TikToker Offers 'Sincerest Apologies' For Making Off-The-Wall Pasta Flavors

Over the years, TikTok has stood out as a playground for food hack enthusiasts and adventurous cooks. Many have taken to trying out some particularly weird foods and flavor mashups on the app, like combining watermelon with yellow mustard and pickles with peanut butter cups (via Purewow). But with so many daring experiments and failed food hacks, it might be hard to imagine what could be so extreme as to make a creator on the platform say the equivalent of "I'm sorry for doing this to food and getting you to watch it." Well, it turns out that a TikToker with a brave brain and a pasta maker has done the imagining for you.

User @safiyany decided to experiment with a custom pasta machine and share the results on TikTok. The dishes created in the video are certainly extraordinary in their own zany way. As described in the video, the pasta machine can use whatever liquid you want to add flavor and color. So @safiyany opted for root beer, strawberry milk, and matcha to make what Foodbeast describes as "ungodly pasta dishes like strawberries 'n cream and root beer float pasta." These dishes were topped off with equally bold ingredients such as strawberry syrup, whipped cream, and strawberries for the milk-flavored pasta and ice cream and soda for the root beer float pasta.

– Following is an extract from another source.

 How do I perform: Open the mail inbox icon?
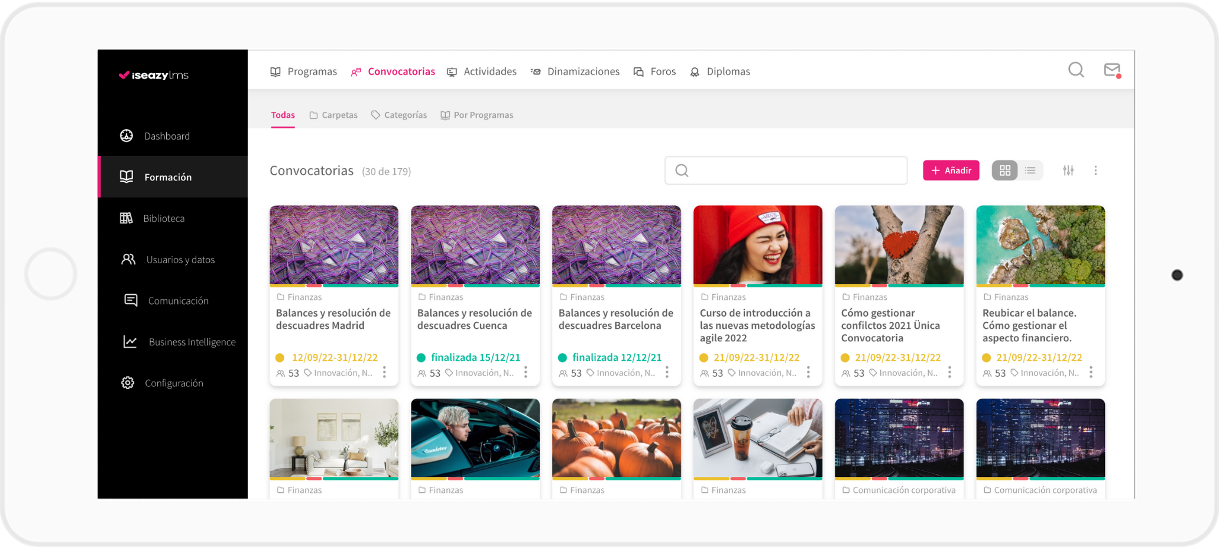(1112, 70)
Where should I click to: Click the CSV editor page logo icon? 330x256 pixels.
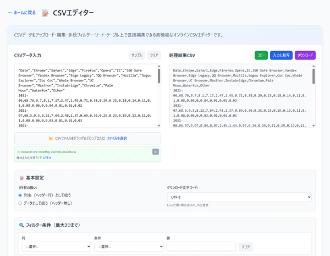pyautogui.click(x=45, y=13)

Daring to dream the im-pasta-ble dream

The TikToker, perhaps jokingly, captioned the video "my sincerest apologies to pastatok" about three-quarters of the way through the 44-second clip, they also offered "apologies to you if you made it this far" in what might be interpreted as a hilariously deadpan voice (via TikTok). But some in the comment section didn't sound very forgiving. One person wrote, "Straight to jail." Another viewer commented, "This was upsetting." And someone even said, "[I] can hear my Italian neighbors next door crying over this video."

And yet others took a liking to the idea or came up with their own suggestions, like the astute @Nixi! who wondered whether the machine could be used to infuse sauces like alfredo into the pasta itself instead of merely adding it on top. At the end of a scroll through the comments, it's actually unclear whether the apology was even necessary. And given that the video has about 2 million likes and more than 11,000  comments and was shared about 32,000 times, it seems safe to assume this video got the result @safiyany wanted, despite protests to the unnatural nature of the flavors.